The stock has declined since February 2021 and is trading at $11.80 today. In December, the company recorded over 15,000 vehicle deliveries, which represented 50.8% growth for the year. In 2022, it delivered 122,486 vehicles, a solid 34% increase from the previous year. Based on these delivery numbers, one can conclude that Nio is moving in the right direction, and it has a strong market to cater to.
The growing awareness for EVs across the world can create more success for the company in 2023. Nio’s global presence will add to its sales and revenue in the coming years, leading to what I think will be a bounce back in NIO stock on the horizon.
General Motors (GM)
A well-known name in the automobile industry, General Motors (NYSE:GM) benefits from an already-loyal customer base. The company has committed to the electrification of its entire lineup over the next five years, and has started making the right moves to achieve this goal. GM is committed to a better and greener tomorrow, and is making the most of the transition toward electric vehicles. Currently, GM stock is trading around the $36 level, which happens to be close to its 52-week low of $30.
The company’s earnings growth is proof of its financial health. In its recent quarter, General Motors reported revenue of $41.89 billion, which is 56% higher on a year-over-year basis. Notably, the company’s trucks and SUVs reported lower sales but higher profits. That’s good for investors betting on the fundamental story with GM stock.
Having sold 2.2 million vehicles in 2022, General Motors already holds one of the top positions in the automobile industry. Investing in GM stock will certainly pay off for investors over the long-run. This is evidenced by a recent note published by Goldman Sachs (NYSE:GS) analyst Mark Delaney, who has a buy rating on GM stock with a price target of $42.
Ford (NYSE:F) is another traditional automaker in the industry with an impressive portfolio of EVs. The company is expected to deliver 600,000 cars by the end of this year, and also expects to have close to 50% of its global vehicle sales be EVs by the end of 2030. The company has a strong balance sheet and enough liquidity to invest in research and development – a key issue for many early-stage companies entering EV production.
Ford reported impressive truck sales in December, with 101,649 units shipped. This represents 10.9% year-over-year growth, despite SUV sales which came in light at 73,759 units (down 4.7%). That said, the company’s EV division was a bright spot, with 222% growth year-over-year. While this segment only accounted for 7,823 vehicles, this is the sort of notable growth investors are looking for reight now.

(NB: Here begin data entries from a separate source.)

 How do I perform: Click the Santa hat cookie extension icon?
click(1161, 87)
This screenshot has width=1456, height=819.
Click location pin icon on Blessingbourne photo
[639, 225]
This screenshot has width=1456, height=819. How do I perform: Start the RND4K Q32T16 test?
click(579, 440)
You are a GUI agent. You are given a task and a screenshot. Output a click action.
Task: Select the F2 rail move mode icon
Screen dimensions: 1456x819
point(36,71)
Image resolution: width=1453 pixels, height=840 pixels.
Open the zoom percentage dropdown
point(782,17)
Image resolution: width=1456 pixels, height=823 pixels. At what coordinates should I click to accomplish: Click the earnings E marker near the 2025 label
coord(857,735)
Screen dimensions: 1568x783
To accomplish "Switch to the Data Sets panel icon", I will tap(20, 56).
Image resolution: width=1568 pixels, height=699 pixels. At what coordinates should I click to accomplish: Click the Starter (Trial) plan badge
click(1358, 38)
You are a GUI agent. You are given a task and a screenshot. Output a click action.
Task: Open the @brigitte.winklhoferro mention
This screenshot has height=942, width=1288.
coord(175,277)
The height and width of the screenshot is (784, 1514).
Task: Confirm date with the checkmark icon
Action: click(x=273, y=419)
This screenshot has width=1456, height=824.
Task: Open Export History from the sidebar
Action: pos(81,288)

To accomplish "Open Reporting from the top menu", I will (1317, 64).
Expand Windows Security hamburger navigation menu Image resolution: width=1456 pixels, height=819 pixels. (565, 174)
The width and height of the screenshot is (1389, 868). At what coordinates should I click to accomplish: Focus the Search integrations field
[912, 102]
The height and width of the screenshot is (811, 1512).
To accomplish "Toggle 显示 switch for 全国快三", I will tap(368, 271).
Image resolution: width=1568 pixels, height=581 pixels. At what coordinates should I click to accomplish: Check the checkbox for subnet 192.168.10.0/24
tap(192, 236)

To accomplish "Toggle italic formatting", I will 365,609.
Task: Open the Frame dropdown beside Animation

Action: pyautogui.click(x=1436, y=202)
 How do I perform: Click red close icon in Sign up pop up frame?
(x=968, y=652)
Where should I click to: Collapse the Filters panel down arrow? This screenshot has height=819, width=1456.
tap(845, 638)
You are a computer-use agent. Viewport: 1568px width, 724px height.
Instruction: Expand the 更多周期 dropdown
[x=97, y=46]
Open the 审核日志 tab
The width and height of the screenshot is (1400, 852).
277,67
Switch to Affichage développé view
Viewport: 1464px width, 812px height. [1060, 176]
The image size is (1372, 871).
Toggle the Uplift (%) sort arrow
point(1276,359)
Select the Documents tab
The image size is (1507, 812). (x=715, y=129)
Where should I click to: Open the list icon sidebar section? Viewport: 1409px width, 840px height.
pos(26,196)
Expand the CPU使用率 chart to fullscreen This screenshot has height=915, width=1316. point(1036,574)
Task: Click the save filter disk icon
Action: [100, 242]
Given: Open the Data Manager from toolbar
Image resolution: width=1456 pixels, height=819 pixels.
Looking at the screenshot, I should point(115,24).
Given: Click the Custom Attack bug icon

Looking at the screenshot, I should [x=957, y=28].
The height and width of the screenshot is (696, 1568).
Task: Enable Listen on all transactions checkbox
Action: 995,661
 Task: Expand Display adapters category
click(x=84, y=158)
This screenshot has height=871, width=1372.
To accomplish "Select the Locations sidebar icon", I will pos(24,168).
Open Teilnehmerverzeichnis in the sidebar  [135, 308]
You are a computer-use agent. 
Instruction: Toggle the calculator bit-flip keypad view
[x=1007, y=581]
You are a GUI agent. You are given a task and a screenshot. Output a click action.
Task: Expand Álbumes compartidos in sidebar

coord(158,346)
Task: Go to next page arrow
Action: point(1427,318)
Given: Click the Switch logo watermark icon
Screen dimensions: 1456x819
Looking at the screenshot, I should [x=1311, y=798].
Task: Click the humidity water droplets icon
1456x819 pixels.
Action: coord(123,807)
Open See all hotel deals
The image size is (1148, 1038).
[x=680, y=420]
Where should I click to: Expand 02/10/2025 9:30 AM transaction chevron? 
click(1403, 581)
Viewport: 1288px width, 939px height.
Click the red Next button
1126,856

The incumbent automaker is slowly but steadily increasing its share in the EV space, moving quickly in electrifying its fleet. Trading at around $12 at the time of writing, F stock is now trading at a more than 50% discount to its 52-week high of roughly $25. Thus, for those seeking value in this sector, Ford is an overlooked EV stock to own right now.
On the date of publication, Vandita Jadeja did not have (either directly or indirectly) any positions in the securities mentioned in this article. The opinions expressed in this article are those of the writer, subject to the InvestorPlace.com Publishing Guidelines.